* _RECORDS FOR THIS TASK_
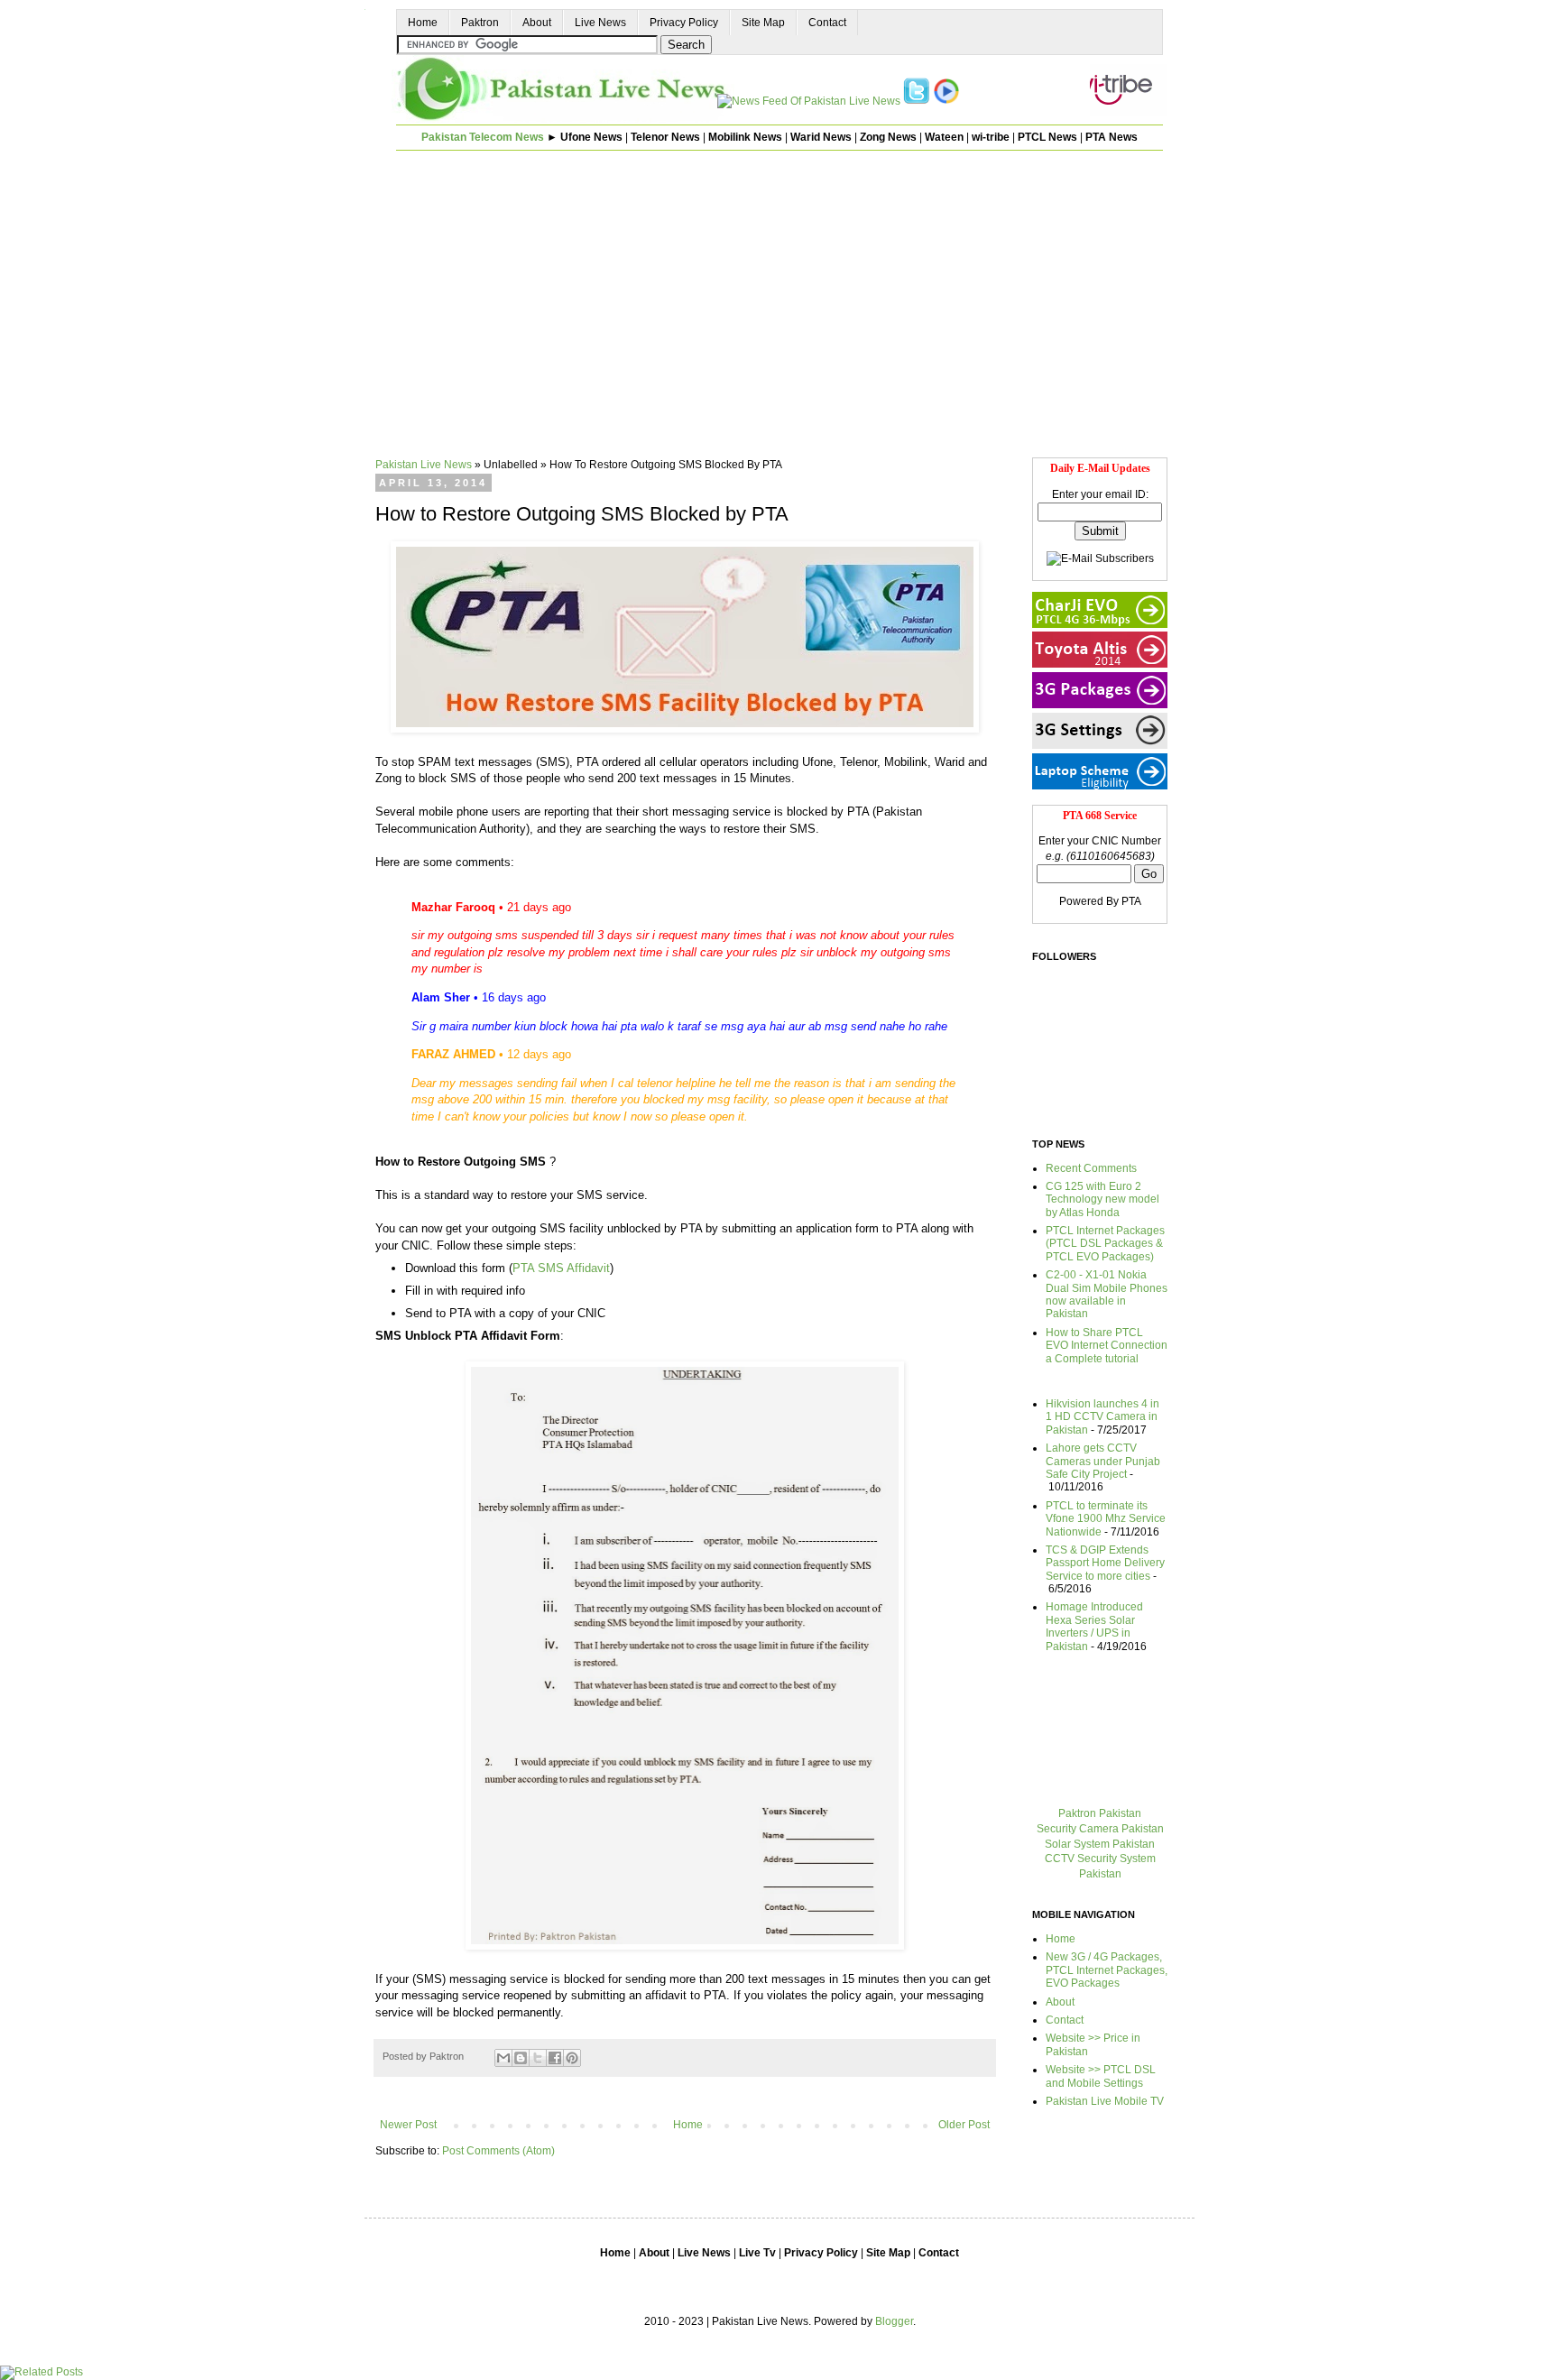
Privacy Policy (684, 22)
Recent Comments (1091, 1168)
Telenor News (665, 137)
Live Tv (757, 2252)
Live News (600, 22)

...

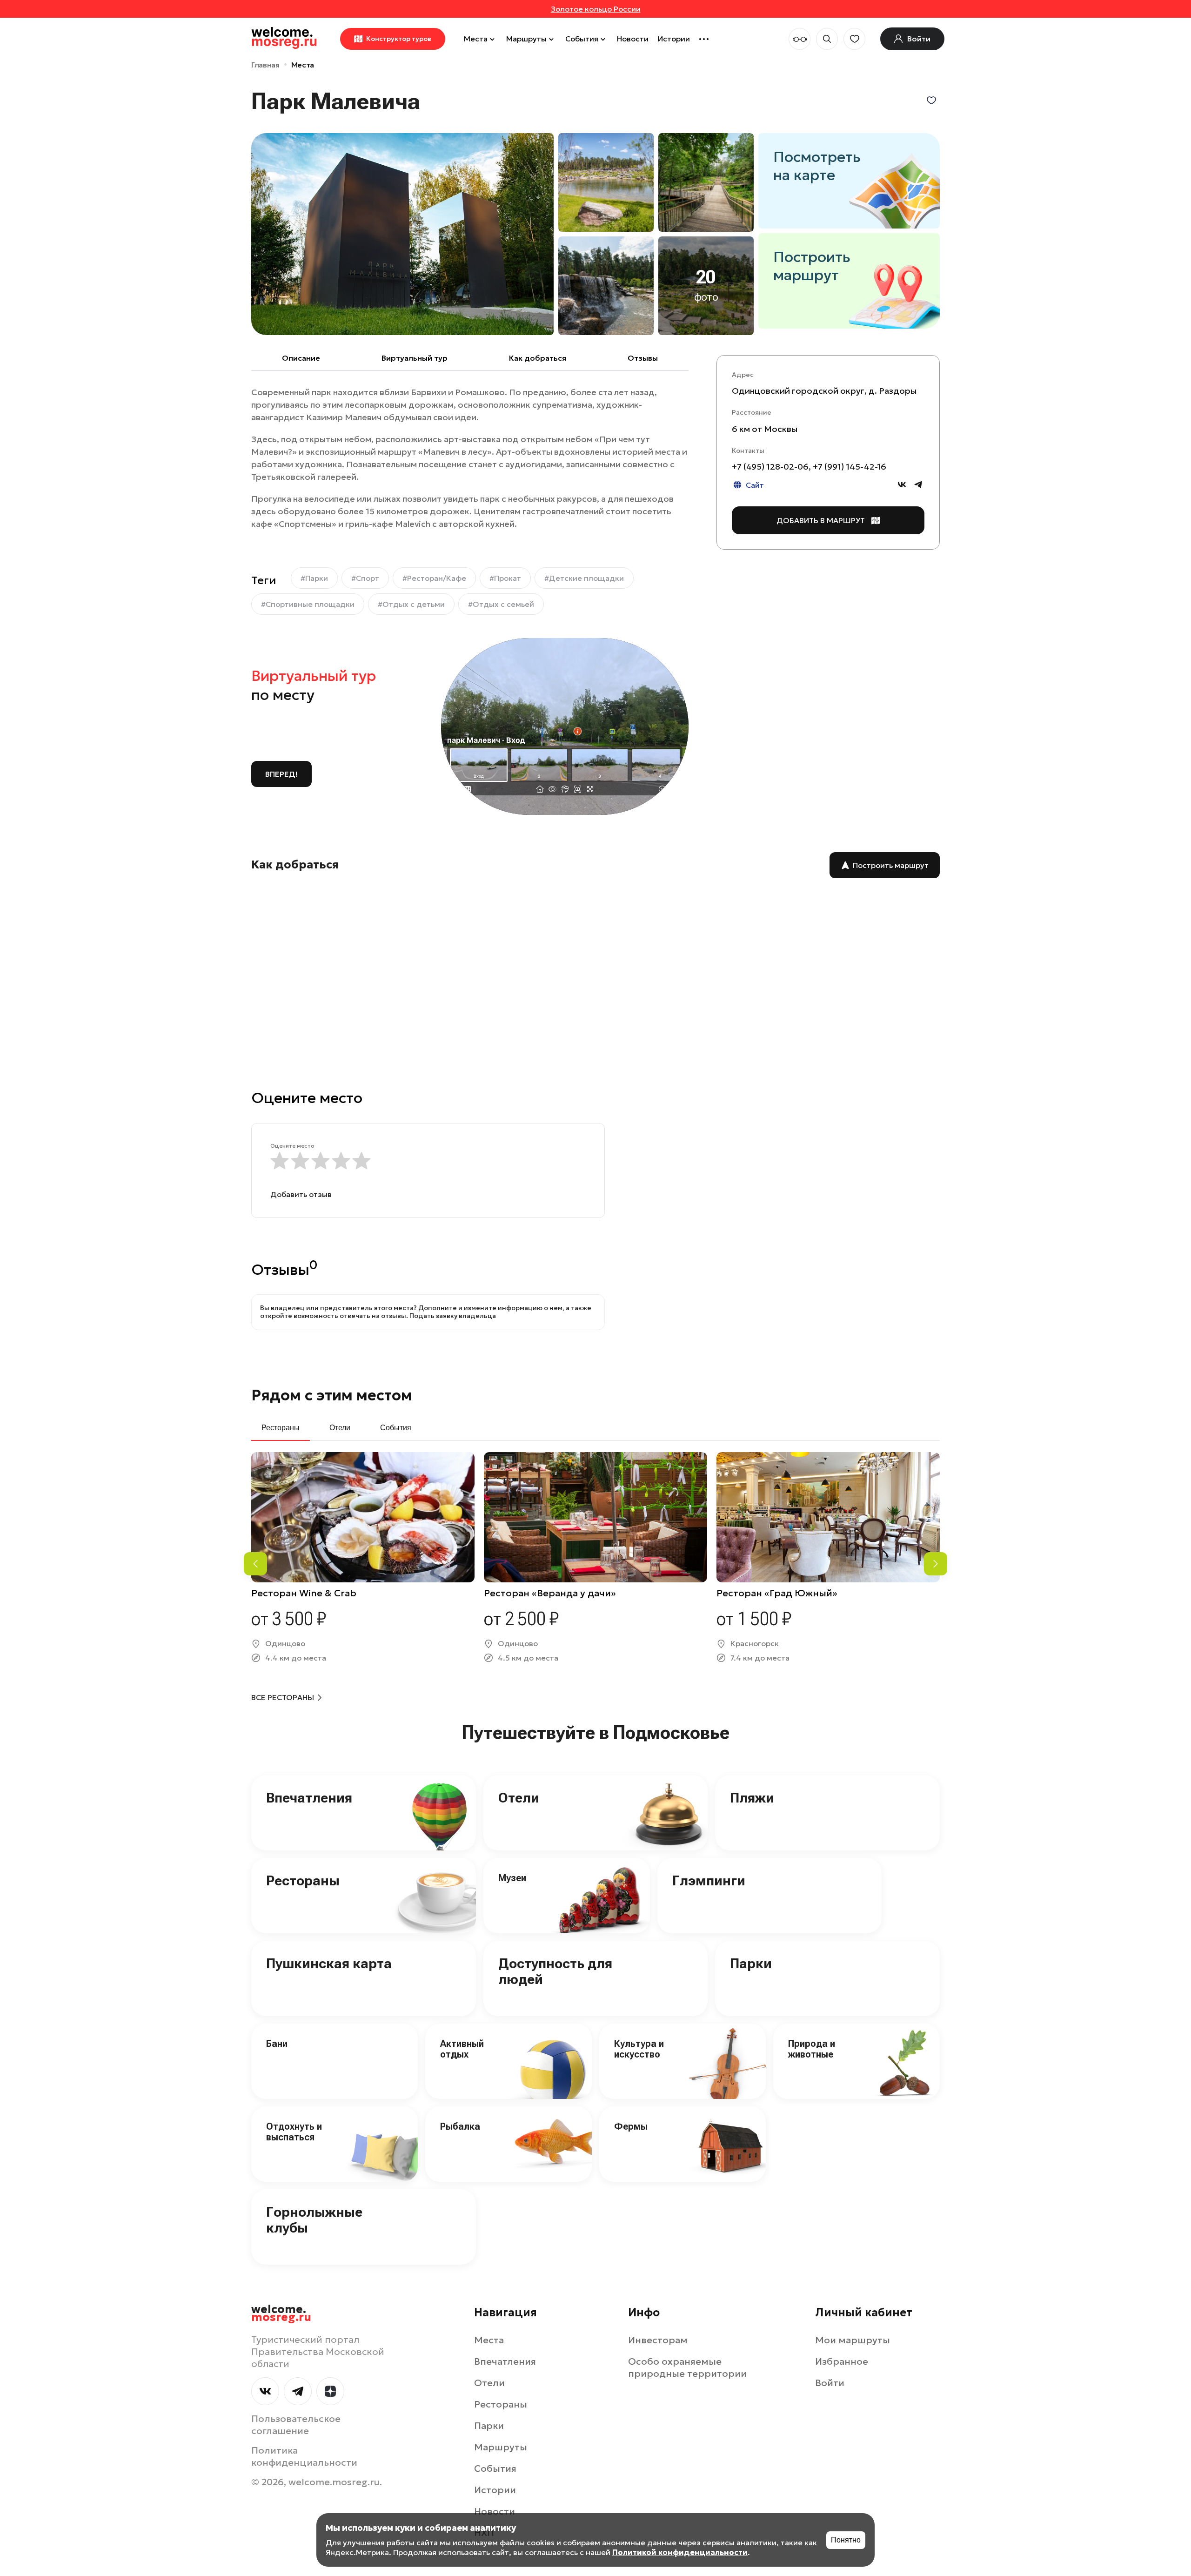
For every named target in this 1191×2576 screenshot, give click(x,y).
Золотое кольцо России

--

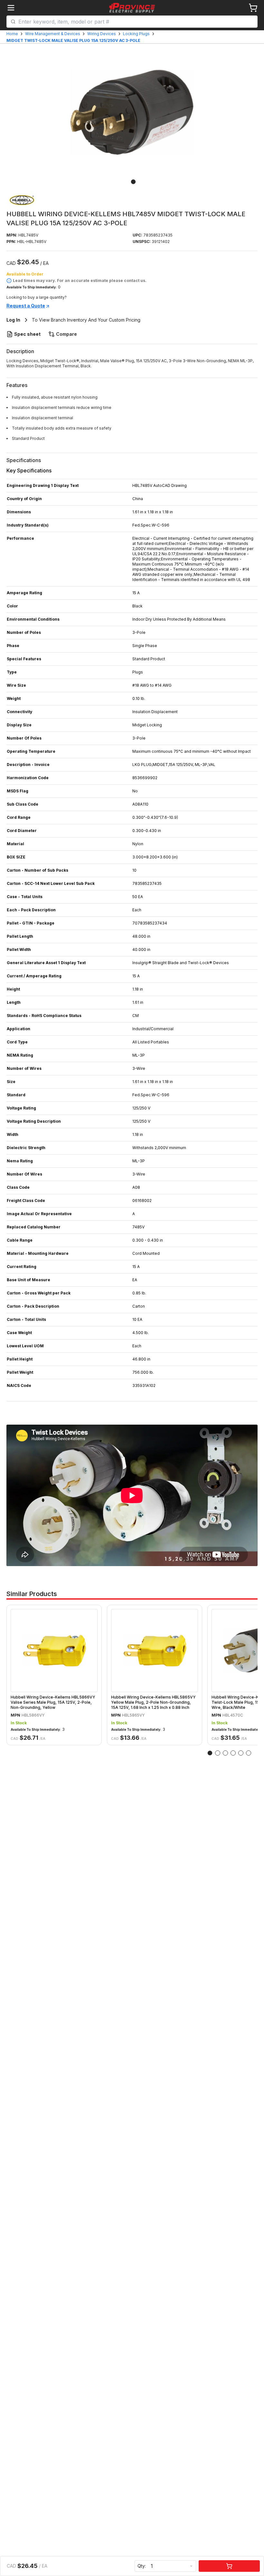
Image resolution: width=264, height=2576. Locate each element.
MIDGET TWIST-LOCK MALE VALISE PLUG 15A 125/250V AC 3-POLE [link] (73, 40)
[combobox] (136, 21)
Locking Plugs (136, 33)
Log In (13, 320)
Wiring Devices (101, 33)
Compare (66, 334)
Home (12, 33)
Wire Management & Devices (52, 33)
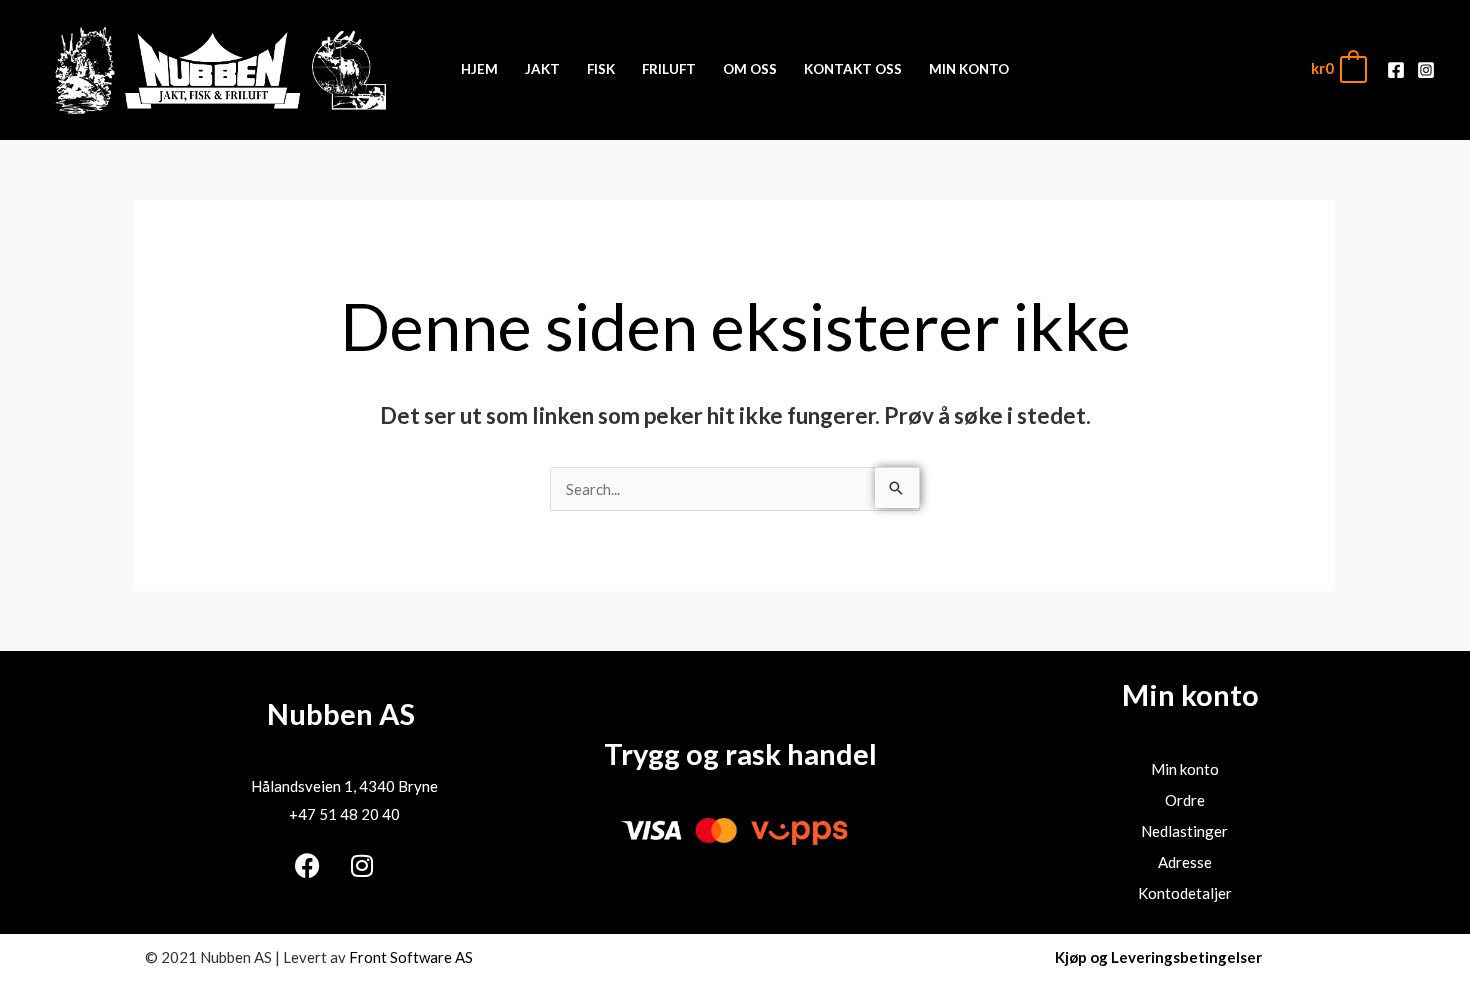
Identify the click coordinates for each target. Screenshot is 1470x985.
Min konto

* _EXERCISE GOAL_
Once you find the string "each" in a line of the records, copy that line.

* _WRITTEN ANSWER_
Image resolution: width=264, height=2576. Locate each element.
Identify the click coordinates for each target. Screenshot is 1470x985.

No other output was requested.